There is still a lot about viruses that we don’t know, and researchers have now taken a major step forward. We are now getting our first look at molecular structures that play a critical role in the replication of viruses within the cells they infect. The work, published in eLife, took advantage of cryo-electron tomography, and can help scientists learn how to disrupt those molecules.
"The challenge is a bit like being a car mechanic and not being able to see the engine or how it's put together in detail," explained Paul Ahlquist, Director of Virology at the Morgridge Institute and a Professor of Oncology and Molecular Virology at the University of Wisconsin-Madison. "This work is our first look at the engine." You can see multiple angles of “a virus RNA replication spherule” in the above video.
Ahlquist’s team is investigating genome replication in the largest genetic class of viruses, positive strand RNA viruses. The lab uses a nodavirus that infects insects as their model, and it has similarities to many viruses that affect humans. Several major human diseases are in the same class, like Zika, Dengue, SARS, and Chikungunya viruses. Their work focuses not on details of each but on the major themes of the group, with an eye on the genome.
"The majority of the virus genome, typically on the order of 75 percent, is given over to genome replication," Ahlquist said. "The virus is telling us - by voting with its most precious resource, its coding capacity - that this is the big job of infection."
The viruses have replication compartments or spherules that contain RNA strands - the viral genetic code - an it is there that replication occurs. The spherules often form on the membranes of infected cells, although the viral model used by the Ahlquist lab does so on the mitochondria of infected cells. The infected mitochondria get filled up and expanded by the spherules.
Positive strand RNA viruses need these replication compartments and as such, they become attractive drug targets, explained Desiree Benefield, a postdoctoral researcher in the Ahlquist Lab at the Morgridge Institute. "With this exciting new structural information we can learn more about how the compartments are formed and function," Benefield said. "This information will contribute to our understanding of viral replication and provide insight on how to control it."
In this study, cryo-ET was utilized, which flash-freezes a sample. That enabled the researchers to get a good look at the true structure, and through tomography they could see it ini three dimensions. "We are able to see structural elements that were previously only inferred from biochemical and genetic experiments, as well as striking new features that were never imagined,” noted Benefield.

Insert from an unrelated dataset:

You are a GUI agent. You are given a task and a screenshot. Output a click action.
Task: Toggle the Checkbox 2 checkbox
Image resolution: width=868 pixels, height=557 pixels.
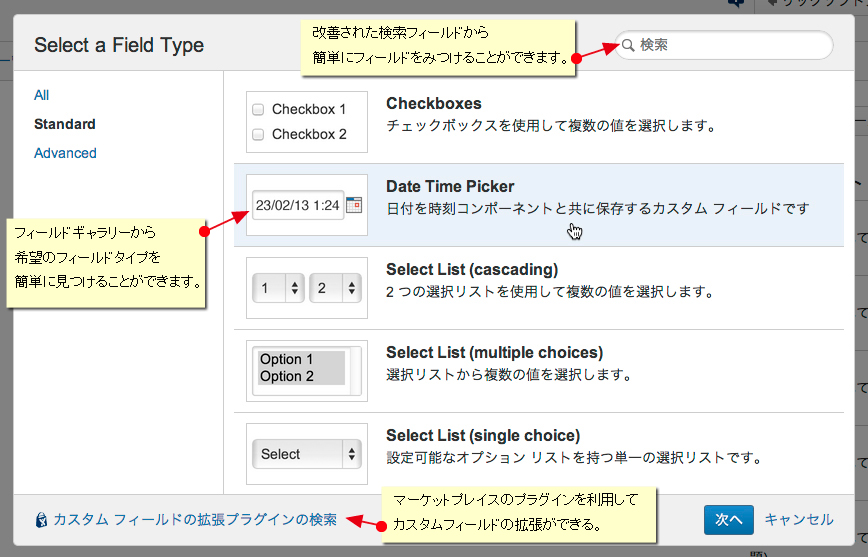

"I was first struck by how beautiful and graceful the structures were," Benefield continued. "I was amazed by how efficient the virus is at replicating its RNA and how it completely co-opted the host cell mitochondria to eventually produce more virus. It was a peek behind the curtain of a pathogen at work that was truly humbling."
The positive RNA strand viruses are just one of six different classes of viruses, Ahlquist noted that there are five other classes besides positive RNA strand viruses. Some of the findings from this work could apply to other groups.
"Although these classes have been seen as very different, there are parallels in three of the six classes in terms of genome replication," Ahlquist said. "This has evolutionary implications and allows us to integrate results from different systems to reach unexpected new insights."